> _Opis zadania_: Przepisz wiersze od tego, który zawiera „according [467, 744]”, aż do końca pozycji, oba krańce włącznie, zastępując „Identify” przez „Determine” i nie zmieniając niczego poza tym.

> _Materiał do zadania_:
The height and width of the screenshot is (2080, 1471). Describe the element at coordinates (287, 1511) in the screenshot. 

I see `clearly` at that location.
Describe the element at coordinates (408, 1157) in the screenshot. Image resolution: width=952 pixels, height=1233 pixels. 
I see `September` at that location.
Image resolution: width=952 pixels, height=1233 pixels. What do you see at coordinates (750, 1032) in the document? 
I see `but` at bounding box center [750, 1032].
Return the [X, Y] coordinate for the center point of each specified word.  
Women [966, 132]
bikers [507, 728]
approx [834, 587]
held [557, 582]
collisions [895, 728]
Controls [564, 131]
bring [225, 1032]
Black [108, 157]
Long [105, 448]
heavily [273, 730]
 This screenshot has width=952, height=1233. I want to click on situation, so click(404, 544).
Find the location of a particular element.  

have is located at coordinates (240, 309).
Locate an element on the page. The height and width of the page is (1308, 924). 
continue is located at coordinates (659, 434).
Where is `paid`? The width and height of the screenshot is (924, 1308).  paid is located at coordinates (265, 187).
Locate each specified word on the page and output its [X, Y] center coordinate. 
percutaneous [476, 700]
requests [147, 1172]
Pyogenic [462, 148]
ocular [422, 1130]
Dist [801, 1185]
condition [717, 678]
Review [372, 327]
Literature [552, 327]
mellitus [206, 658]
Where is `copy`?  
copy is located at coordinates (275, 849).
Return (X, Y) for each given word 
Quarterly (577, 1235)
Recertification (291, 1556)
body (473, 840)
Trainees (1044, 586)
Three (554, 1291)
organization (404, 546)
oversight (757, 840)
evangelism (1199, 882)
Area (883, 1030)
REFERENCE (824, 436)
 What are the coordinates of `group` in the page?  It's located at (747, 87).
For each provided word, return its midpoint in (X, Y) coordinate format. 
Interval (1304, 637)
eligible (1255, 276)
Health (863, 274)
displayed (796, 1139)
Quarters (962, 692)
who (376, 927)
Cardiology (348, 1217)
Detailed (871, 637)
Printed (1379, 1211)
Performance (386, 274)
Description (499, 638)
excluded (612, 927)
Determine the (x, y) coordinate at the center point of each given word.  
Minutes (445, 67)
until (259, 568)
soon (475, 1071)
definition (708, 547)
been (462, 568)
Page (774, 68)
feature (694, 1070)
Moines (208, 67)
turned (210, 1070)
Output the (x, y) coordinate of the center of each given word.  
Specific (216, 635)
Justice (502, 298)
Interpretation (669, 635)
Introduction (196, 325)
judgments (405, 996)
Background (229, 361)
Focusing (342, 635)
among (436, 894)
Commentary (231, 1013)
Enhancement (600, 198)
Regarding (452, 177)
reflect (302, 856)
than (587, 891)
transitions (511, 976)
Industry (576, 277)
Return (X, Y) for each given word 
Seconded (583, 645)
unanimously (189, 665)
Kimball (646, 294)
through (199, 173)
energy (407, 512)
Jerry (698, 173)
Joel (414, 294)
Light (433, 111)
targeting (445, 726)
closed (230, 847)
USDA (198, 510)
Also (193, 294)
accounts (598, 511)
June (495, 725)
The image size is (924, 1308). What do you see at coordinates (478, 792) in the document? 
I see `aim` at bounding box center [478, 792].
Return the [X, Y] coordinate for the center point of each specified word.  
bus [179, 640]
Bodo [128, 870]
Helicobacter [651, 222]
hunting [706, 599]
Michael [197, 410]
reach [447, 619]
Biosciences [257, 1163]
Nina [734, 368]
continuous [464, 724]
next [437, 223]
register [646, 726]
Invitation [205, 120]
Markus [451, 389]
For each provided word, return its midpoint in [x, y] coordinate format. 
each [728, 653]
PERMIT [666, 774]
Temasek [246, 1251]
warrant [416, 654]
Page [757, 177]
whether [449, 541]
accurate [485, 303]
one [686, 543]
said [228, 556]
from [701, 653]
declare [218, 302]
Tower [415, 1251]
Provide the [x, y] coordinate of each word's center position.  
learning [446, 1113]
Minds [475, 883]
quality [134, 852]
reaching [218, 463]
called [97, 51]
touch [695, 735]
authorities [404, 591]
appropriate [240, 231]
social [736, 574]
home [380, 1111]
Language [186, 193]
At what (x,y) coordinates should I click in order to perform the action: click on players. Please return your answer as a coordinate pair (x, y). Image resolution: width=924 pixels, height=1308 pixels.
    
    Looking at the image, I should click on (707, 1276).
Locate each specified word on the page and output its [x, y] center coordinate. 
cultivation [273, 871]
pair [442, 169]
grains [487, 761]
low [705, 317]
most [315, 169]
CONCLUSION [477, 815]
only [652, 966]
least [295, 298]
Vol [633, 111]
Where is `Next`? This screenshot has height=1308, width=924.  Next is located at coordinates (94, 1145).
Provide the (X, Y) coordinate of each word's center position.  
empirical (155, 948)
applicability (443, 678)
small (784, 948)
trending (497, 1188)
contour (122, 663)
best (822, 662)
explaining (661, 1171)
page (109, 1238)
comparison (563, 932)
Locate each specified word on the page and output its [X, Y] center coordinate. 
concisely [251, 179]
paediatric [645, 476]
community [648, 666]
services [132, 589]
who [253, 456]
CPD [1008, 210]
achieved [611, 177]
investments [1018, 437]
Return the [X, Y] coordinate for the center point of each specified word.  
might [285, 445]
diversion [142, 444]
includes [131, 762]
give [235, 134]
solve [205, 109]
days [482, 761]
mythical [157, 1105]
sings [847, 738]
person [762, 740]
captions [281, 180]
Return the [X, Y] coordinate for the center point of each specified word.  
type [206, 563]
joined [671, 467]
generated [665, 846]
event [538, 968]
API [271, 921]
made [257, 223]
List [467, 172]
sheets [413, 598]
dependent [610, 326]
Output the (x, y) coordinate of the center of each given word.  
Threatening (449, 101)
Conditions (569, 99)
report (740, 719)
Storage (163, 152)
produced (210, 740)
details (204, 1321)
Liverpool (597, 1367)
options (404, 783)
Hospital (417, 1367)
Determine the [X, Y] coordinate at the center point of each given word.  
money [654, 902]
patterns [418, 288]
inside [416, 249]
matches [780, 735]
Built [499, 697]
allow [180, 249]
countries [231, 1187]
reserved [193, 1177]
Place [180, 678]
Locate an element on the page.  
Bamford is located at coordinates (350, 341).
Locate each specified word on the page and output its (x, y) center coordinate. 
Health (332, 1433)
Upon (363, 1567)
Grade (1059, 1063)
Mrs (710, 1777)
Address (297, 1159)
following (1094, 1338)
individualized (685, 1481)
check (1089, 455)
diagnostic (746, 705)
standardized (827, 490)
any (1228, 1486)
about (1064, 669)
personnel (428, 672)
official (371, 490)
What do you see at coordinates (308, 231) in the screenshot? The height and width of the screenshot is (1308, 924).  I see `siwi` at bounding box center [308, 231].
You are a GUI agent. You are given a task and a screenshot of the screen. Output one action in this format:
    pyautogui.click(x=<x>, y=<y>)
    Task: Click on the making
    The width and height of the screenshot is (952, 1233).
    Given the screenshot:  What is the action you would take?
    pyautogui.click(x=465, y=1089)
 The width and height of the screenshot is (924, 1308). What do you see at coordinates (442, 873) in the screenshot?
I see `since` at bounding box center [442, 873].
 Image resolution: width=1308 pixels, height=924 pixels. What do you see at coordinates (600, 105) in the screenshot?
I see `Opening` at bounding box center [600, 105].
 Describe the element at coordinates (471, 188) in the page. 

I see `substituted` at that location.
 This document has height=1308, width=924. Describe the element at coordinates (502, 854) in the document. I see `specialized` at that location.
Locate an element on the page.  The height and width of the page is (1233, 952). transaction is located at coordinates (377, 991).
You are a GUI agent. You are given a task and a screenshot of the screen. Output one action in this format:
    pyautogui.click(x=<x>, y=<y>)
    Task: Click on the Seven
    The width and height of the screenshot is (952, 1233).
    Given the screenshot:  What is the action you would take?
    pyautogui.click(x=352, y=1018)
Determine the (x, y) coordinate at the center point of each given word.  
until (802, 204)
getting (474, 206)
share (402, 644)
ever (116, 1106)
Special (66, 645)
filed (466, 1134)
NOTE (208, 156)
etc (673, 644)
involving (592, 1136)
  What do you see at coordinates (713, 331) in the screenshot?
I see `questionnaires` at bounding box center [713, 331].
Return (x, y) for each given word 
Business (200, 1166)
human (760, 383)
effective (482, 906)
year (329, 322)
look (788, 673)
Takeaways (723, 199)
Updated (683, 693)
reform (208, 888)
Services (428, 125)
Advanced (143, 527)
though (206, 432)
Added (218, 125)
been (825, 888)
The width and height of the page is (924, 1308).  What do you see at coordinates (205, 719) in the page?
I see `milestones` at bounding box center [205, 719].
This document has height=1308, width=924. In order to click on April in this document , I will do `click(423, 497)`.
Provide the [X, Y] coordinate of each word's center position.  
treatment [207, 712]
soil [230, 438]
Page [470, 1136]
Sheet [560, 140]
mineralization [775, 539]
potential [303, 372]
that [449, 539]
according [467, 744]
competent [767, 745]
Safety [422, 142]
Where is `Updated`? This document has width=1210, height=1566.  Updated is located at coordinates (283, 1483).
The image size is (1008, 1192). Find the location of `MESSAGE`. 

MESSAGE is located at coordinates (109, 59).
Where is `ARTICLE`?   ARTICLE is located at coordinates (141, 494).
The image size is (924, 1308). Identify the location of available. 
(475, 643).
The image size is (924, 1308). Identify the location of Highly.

> _Pełny wynik_:
according [467, 744]
competent [767, 745]
Safety [422, 142]
Where is `Updated`? This document has width=1210, height=1566.  Updated is located at coordinates (283, 1483).
The image size is (1008, 1192). Find the location of `MESSAGE`. 

MESSAGE is located at coordinates (109, 59).
Where is `ARTICLE`?   ARTICLE is located at coordinates (141, 494).
The image size is (924, 1308). Determine the location of available. 
(475, 643).
The image size is (924, 1308). Determine the location of Highly.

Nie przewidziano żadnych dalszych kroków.